Cessez-le-feu en Birmanie, les ethnies toujours méfiantes

Copyright Democratic Voice of Burma, les derniers pourparlers pour la paix à Chiang Mai, Thaïlande, le 29 décembre dernier.

Le président birman Thein Sein a déclaré samedi, à l’occasion de son allocution radiophonique mensuelle, qu’un accord de cessez-le-feu serait trouvé prochainement, rapporte l’agence de presse chinoise Xinhua.

La prochaine étape dans la négociation du processus de paix entre le gouvernement birman et les groupes ethniques armés se déroulera à Hpa-An, à l’Est de Rangoon, dans l’Etat Kayin. Elle servira entre autres à décider la date de signature de l’éventuel cessez-le-feu.

Cette réunion entre gouvernement et groupes ethniques se déroulera la semaine prochaine. La rencontre de Hpa-An a déjà été reportée deux fois, d’après Democratic Voice of Burma. Selon le Myanmar Times, les négociations ne reprendront pas avant la fin du mois.

Le gouvernement birman espérait la signature d’un cessez-le-feu national pour fin 2013. C’est pour cette raison que négociateurs de la Shan State Army-South (SSA-S) et ceux du Burmese government’s Internal Peace-making Committee (IPMC) s’étaient retrouvés à Chiang Mai (nord de la Thaïlande) le 31 décembre dernier.

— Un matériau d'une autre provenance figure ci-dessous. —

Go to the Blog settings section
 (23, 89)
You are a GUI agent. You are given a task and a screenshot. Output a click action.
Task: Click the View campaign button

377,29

Seize des groupes ethniques armés de Birmanie forment la Nationwide Ceasefire Coordination Team (NCCT). La NCCT a signé le programme de cessez-le-feu dessiné par le gouvernement, d’après Democratic Voice of Burma. Mais la SSA-S l’a rejeté. C’est pour cette raison que ses représentants ont rencontré, seuls, les officiels du gouvernement. Un sommet qualifié de très productif par ceux-ci.

Mais si certains groupes ethniques s’opposent encore à la mise en place d’un processus de paix, c’est parce que le gouvernement impose le désarmement. Interrogé par RFI, un leader de l’ethnie Palaung (qui se trouve au nord-est du pays) explique que ce désarmement n’est pas envisageable pour eux parce que les groupes ethniques ont peur de devenir vulnérables face à l’armée gouvernementale. « Le gouvernement nous met au pied du mur, pour nous forcer à désarmer », explique le leader Palaung.

Les groupes ethniques exigent des garanties solides de la part du gouvernement. Ils souhaitent par exemple gérer eux-mêmes les ressources naturelles de leurs territoires respectifs. Et estiment qu’un système fédéral serait la seule solution pour stopper les conflits.